First, it’s extremely difficult to know how to compare harms and benefits. Like, is a NNH for new-onset diabetes of 53–67 worth a NNT of 217 for a nonfatal heart attack? How do we even compare these things? Not to mention that for any intervention, there tend to be almost countless potential sources of harm, many either rare or largely benign. How, then, are we to sum these harms and prepare our harm dish?

Beyond these difficulties, there are more fundamental reasons that our harm dish is so uncertain. Harm is fundamentally more difficult to measure than benefit. In general, when we are testing an intervention for a certain problem/condition, we have relatively clear, measurable targets that tend to improve rapidly after initiation of an intervention, even if doesn’t work.
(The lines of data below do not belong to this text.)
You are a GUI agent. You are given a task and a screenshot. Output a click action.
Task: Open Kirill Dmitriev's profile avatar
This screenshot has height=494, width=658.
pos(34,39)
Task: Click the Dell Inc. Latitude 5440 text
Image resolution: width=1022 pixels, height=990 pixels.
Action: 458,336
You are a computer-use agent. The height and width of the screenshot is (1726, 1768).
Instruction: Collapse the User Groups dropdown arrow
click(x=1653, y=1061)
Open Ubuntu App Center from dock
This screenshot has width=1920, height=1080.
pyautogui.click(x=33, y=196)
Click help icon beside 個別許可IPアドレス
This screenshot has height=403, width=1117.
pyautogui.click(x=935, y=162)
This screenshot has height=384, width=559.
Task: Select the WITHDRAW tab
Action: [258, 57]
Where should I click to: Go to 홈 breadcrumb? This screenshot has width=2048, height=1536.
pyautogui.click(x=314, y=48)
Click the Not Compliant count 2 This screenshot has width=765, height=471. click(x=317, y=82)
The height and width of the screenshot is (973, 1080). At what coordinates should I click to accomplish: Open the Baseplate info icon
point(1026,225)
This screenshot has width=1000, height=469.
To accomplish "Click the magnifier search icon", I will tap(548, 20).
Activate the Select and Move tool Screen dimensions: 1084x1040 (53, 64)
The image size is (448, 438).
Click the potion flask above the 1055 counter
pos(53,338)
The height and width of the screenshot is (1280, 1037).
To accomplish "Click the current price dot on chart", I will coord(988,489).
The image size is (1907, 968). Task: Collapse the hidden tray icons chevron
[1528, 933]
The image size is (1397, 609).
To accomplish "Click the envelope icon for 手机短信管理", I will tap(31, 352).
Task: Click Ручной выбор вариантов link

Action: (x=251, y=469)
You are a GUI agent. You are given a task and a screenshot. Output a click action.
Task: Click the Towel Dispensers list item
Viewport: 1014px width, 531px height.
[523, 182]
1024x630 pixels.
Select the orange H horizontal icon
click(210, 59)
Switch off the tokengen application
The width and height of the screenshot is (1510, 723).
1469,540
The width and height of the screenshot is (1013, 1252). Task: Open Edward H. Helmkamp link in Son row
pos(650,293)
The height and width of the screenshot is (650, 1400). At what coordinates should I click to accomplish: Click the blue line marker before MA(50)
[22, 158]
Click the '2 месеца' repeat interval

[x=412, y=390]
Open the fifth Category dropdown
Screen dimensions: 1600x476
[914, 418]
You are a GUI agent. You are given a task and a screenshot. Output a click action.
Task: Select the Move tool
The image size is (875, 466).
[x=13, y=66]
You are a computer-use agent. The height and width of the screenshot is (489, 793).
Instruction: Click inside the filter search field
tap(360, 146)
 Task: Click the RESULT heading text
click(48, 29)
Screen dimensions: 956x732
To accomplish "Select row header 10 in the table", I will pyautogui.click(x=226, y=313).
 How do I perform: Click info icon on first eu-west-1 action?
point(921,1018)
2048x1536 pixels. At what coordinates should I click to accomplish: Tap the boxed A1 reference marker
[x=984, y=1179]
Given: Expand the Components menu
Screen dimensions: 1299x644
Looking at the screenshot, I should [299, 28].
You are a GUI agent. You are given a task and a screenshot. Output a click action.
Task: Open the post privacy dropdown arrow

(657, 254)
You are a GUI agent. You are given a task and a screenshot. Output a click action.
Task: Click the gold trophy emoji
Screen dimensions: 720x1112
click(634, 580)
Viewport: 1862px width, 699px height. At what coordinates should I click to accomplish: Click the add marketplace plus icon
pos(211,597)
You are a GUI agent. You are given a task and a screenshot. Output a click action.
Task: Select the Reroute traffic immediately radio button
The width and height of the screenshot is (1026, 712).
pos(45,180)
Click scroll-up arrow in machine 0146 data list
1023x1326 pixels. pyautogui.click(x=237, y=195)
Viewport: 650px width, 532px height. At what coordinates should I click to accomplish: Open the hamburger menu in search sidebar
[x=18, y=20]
Harm, on the other hand, is quite a bit more nebulous. Harms can frequently imperceptible, rare, delayed, ambiguous, unexpected, present in all study arms, or any combination thereof. This is not to mention the perverse incentive that many researchers have to exaggerate benefit and minimize harm. It turns out that no matter how carefully we study it, there will remain unforeseen, unpredictable harms of any intervention.

This all leaves us with an irrevocably uncertain mass adorning our harm dish, which we know is almost certainly larger than we think. How, then, do we compare this amorphous mass to our slightly more certain benefit dish? Very carefully, I suppose.

Such is the nature of things that the mass of neither harm nor benefit will ever be known with any meaningful precision, and the weighing of each will be idiosyncratic to each individual and each therapeutic interaction. This is much of where the art of medicine resides, as these calculations are profoundly complicated and grounded largely in individual values and intuition. Thus, our conviction as healers and lifelong learners must be to hone that intuition and align it as best as we can with the reality of the world and the values of our patients.

So, what to do?

I think we have to try our damndest to make the benefits of meeting with us outweigh the harms, and to acknowledge and mitigate whatever harms we can.